Başbakan Yardımcısı Numan Kurtulmuş, Kobani protestolarının yarattığı gelişmelerin çözüm sürecini sıkıntıya soktuğunu, ancak temelini sarsmadığını belirterek, “2015 seçiminden önce bu işin biteceğini düşünüyorum. Bu adımların önemli kısmının bitirileceğini, Hakkâri’de oturan vatandaşın, ‘bu iş bitti’ diyebileceğini düşünüyorum” dedi. Kurtulmuş, sürecin yüzde 10’luk zor kısmının kaldığını vurguladı. ABD’nin, “siz gidin, Kobani’yi bir halledin” dediğini belirten Kurtulmuş, Türkiye’nin kendi sınırları içinde güvenli bölge ya da bölgeler kurmaya hazır olduğunu da söyledi.

Medya kuruluşlarının Ankara temsilcileri ile buluşan Kurtulmuş’un açıklamaları özetle şöyle:

* YÜZDE 10’LUK ZOR KISIM KALDI: Çözüm sürecinde aslolan üç iradenin yanyana gelmesiydi. Siyasi irade, karşı tarafın silah bırakma iradesi ve halkın süreci benimsemesi yani milli irade. Sürecin başarıya ulaşmasını istemeyenler çevre ülkelerde de Türkiye’de de PKK’da da var. Ama Kürtler süreci benimsedi. Atılması gereken adımların yüzde 90’ı atıldı, geriye kalan yüzde 10’luk kısmı da tamamlanacak, ancak geriye en zor kısmı kaldı. O da bütün silahlı unsurların Türkiye’den çekilmesi, silah bırakıp dönmesi ve rehabilitasyon. Süreç, PKK açısından da asla vazgeçilmeyecek bir noktaya geldi. Bu devlet açısından da örgüt açısından da zor bir süreç. Ancak bu işin geri dönüşü yok. Nehrin yarısından çoğu geçildi. Halk barışın tadını aldı.

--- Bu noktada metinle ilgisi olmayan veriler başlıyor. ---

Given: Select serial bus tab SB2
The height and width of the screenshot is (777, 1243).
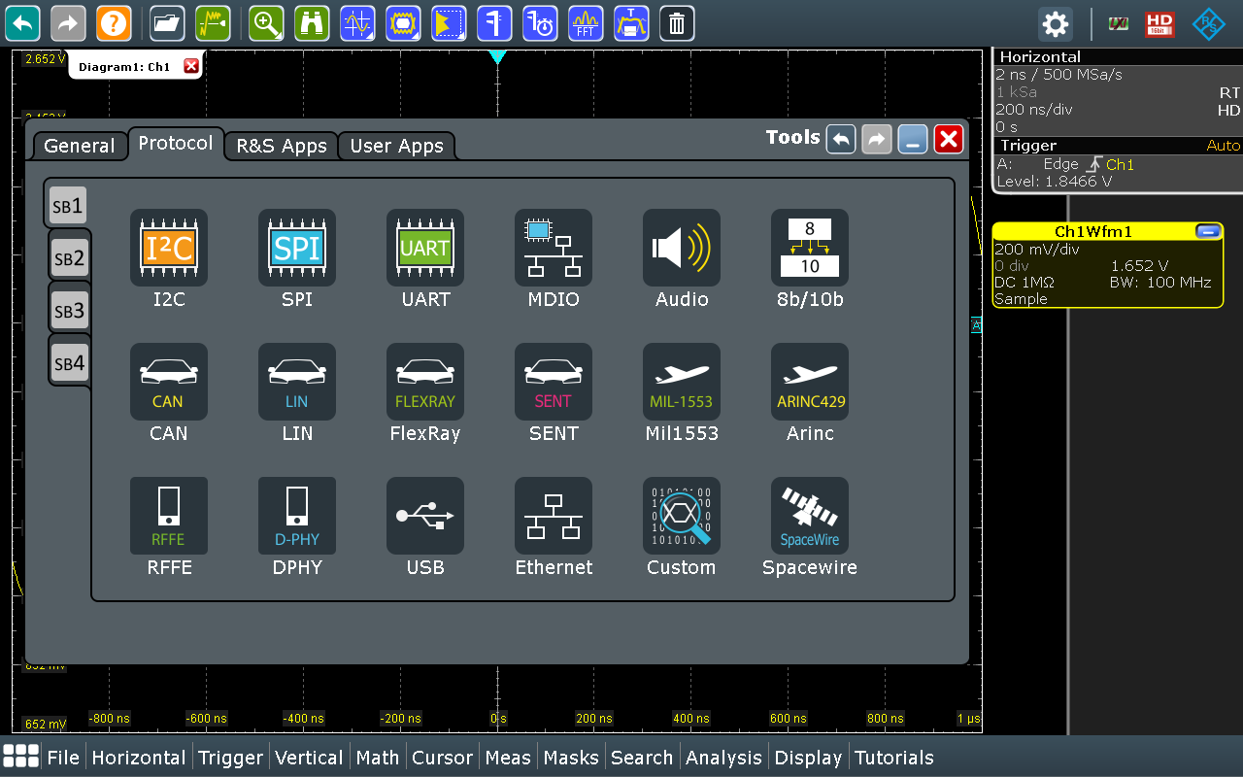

* 2015 SEÇİMİNDEN ÖNCE BİTER: Suriye’nin böyle devam etmesi çözüm sürecini zorlaştırıyor ama demokratikleşme adımlarını geri alamayız. Kobani eylemleri işi bir miktar sıkıntıya soktu, ancak işin temelini sarsacağı düşüncesinde değilim. 5 günlük eylemlere katılanlar 70-80 bin. 35 ilde eylemler oldu. Bu demek oluyor ki bölgede makul çoğunluk eylemlere destek olmadı. Ben iyimser tarafta duruyorum. 2015 seçiminden önce bu işin biteceğini düşünüyorum. Hakkâri’de oturan vatandaşın, ‘bu iş bitti’ diyebileceğini düşünüyorum. Çözüm sürecini bir kenara koyamazsınız. Kimse cesaret edemez.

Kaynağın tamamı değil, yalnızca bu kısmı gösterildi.